Algunos de los rasgos personales que más se persiguen y se admiran tienen que ver con la autosuficiencia y la no dependencia, esto es, tienen que ver con demostrarnos que somos perfectamente capaces de autoabastecernos con lo que necesitamos. Esto es real en cierta medida, ya que, como adultos que somos, contamos ya con recursos que nos ayudan a conseguir ese fin.

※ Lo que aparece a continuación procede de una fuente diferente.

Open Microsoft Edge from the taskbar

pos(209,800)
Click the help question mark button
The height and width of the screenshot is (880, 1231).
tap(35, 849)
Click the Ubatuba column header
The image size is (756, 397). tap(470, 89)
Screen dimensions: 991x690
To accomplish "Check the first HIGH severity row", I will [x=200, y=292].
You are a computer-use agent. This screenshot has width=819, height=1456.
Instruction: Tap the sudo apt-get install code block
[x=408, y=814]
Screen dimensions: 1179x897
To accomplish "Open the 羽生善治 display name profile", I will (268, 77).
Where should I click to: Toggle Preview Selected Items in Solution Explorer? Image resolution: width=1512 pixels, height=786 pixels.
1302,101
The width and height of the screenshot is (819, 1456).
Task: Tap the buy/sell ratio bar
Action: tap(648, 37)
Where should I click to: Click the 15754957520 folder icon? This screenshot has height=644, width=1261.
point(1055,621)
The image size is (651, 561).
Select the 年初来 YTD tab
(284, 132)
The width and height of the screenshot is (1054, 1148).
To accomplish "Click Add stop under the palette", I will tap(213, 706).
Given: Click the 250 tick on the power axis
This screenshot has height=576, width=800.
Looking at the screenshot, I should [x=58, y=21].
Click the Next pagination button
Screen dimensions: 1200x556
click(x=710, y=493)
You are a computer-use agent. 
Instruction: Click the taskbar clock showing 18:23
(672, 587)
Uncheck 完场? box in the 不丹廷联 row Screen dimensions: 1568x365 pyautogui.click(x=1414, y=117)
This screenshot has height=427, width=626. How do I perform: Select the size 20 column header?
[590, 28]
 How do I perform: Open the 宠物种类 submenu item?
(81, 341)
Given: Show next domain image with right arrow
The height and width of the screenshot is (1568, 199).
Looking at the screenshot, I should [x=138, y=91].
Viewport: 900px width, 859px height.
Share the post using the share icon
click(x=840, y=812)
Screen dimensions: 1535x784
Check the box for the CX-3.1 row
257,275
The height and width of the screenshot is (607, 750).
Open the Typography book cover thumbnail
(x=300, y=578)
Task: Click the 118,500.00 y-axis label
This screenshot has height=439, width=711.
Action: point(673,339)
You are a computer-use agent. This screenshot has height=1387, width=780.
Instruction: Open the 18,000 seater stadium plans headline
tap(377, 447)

Pero tan real es también que el ser humano somos la especie más dependiente que hay sobre la faz de la Tierra. Nacemos todavía sin madurar del todo y muy dependientes del adulto. La crianza se alarga unos años donde el niño/a va creciendo y construyéndose gracias al apoyo y la ayuda de los adultos de su entorno. La ayuda, por lo tanto, es básica para que el niño/a crezca pero así también seguirá siendo necesaria a lo largo de toda nuestra vida, ya que aunque no necesitemos a alguien que nos sostenga los brazos para caminar, como seres sociales que somos, necesitamos los unos de los otros para poder avanzar y aprender a lo largo de nuestra vida.
El hecho de necesitar a los demás nos coloca en una posición de dependencia y aunque el término dependencia, en la vida adulta, esté considerada como síntoma de inmadurez, hay que saber distinguir entre dependencia sana y dependencia malsana. La dependencia malsana es aquella en la que la persona deja su voluntad y su conducta en manos de una tercera y espera que ésta se responsabilice de ella.
La dependencia sana, en cambio, significa saber que no somos omnipotentes, que no somos autosuficientes y somos vulnerables, pero al mismo tiempo saber que contamos con la capacidad de hacernos cargo de nosotros mismos, permitiéndonos pedir ayuda y apoyarnos en los demás, para poco a poco ir apoyándonos en nosotros mismos. Esto es, transitar de un apoyo externo al auto apoyo. La autonomía pues, sólo se alcanza a través de dosis adecuadas de apoyo. No obstante, lo que normalmente ocurre es que a medida que vamos creciendo, empezamos a ser más reticentes a pedir apoyo o pedirle a alguien que nos ayude. Existe la falsa creencia generalizada de que pedir ayuda es una actitud que muestra debilidad, dependencia o hasta ignorancia. Percibimos que pedir ayuda nos resta valía, “si pido ayuda ya como que no vale” y creemos que significa que solos no lo podemos hacer. Sin embargo, como adelantaba anteriormente, esta creencia no es cierta, ya que NO PODER HACERLO SOLO, NO SIGNIFICA NO PODER. En todo caso significa que en este momento la persona no cuenta con los recursos y herramientas necesarias para llevarlo a cabo por sí sola, lo que no quiere decir que tenga que ser así siempre.
Esta distorsión tiene relación con que muchas veces damos más valor a la ayuda de la que realmente representa, esto es, muchas veces otorgamos el mérito a la ayuda recibida o al ayudador pero no a la persona que ha hecho el esfuerzo y ha adquirido y aplicado una serie de capacidades para lograr ese fin.
Pongamos, como ejemplo, el caso de una persona que pide ayuda para superar una depresión. Puede atribuir al terapeuta el mérito de su logro, olvidando que es ella, en última instancia, la que gestiona correctamente esa ayuda en su vida diaria -recordando y aplicando de una manera adecuada todo lo trabajado en terapia-: respetar su tristeza, permitirse expresar su malestar, tratarse de forma cuidadosa, apoyarse en sus capacidades, conocer sus deseos, incorporar y poner en práctica los nuevos aprendizajes, etc.
La ayuda pues es el medio para conseguir un avance y la persona, el sujeto responsable de su consecución.